Top schools Friday moved to stiffen competition as they announced cut-off points that will leave many pupils who wanted to join them in the cold.
St. Mary’s Kisubi, King’s College Budo, Gayaza High School, Mt. St Mary’s Namagunga will break many hearts after their head teachers said they would not take anyone who scored above aggregate 4 and five for boys and girls respectively.
Last year, some of these accepted students with aggregate Six. Other top performing schools like, Kibuli SS, Nabisunsa Girls, Trinity College Nabbingo, Ntare School, Kibuli SS, Seeta High School and Uganda Martyrs Namugongo restricted their admission to pupils with only aggregate six and seven.
Other competitive schools include, Namilyango College, Maryhill High School, St. Henry College Kitovu, , Teso College, Gombe SS, and Makerere College.
About 2,000 head teachers are meeting at the Wonder World Amusement Park near Kampala for the two-day selection exercise that ends today.
Officials say although the number of candidates who scored better grades had gone up, most top schools had only 100 vacancies but received close to 1,000 first choices.
Many school head teachers blamed the cut-down on limited facilities and the need to improve the learning environment for those who would be admitted to Senior One.

§ **WHAT YOU NEED TO DO**:
Please return the stretch of the school cut-off report from "Top schools Friday" through "and Makerere College.", copied word for word. The lines after this point come from a separate source.

§ **DATASET EXCERPT**:
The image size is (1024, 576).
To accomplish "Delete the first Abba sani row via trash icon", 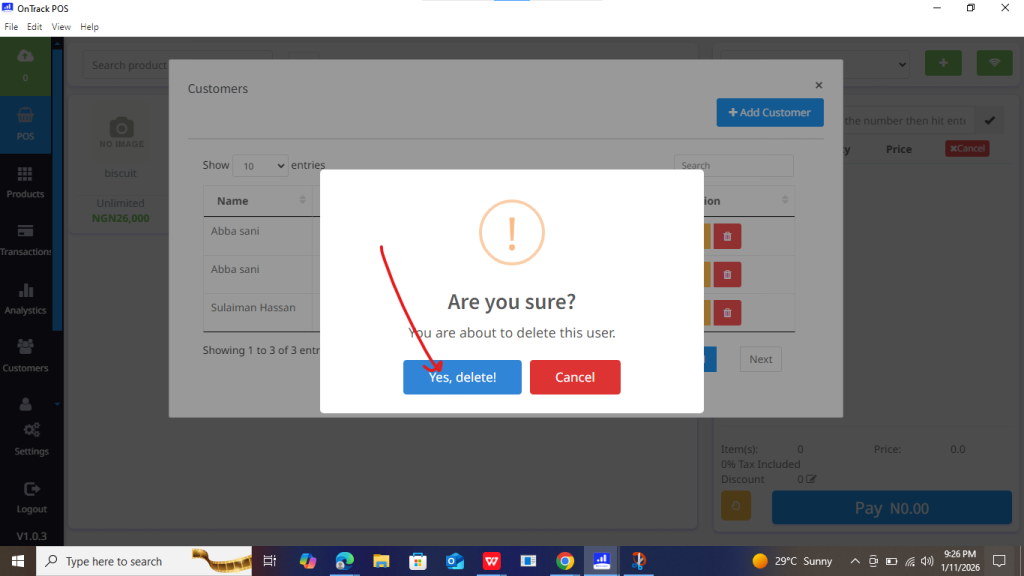I will click(x=727, y=236).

§ **WRITTEN SOLUTION**:
Top schools Friday moved to stiffen competition as they announced cut-off points that will leave many pupils who wanted to join them in the cold.
St. Mary’s Kisubi, King’s College Budo, Gayaza High School, Mt. St Mary’s Namagunga will break many hearts after their head teachers said they would not take anyone who scored above aggregate 4 and five for boys and girls respectively.
Last year, some of these accepted students with aggregate Six. Other top performing schools like, Kibuli SS, Nabisunsa Girls, Trinity College Nabbingo, Ntare School, Kibuli SS, Seeta High School and Uganda Martyrs Namugongo restricted their admission to pupils with only aggregate six and seven.
Other competitive schools include, Namilyango College, Maryhill High School, St. Henry College Kitovu, , Teso College, Gombe SS, and Makerere College.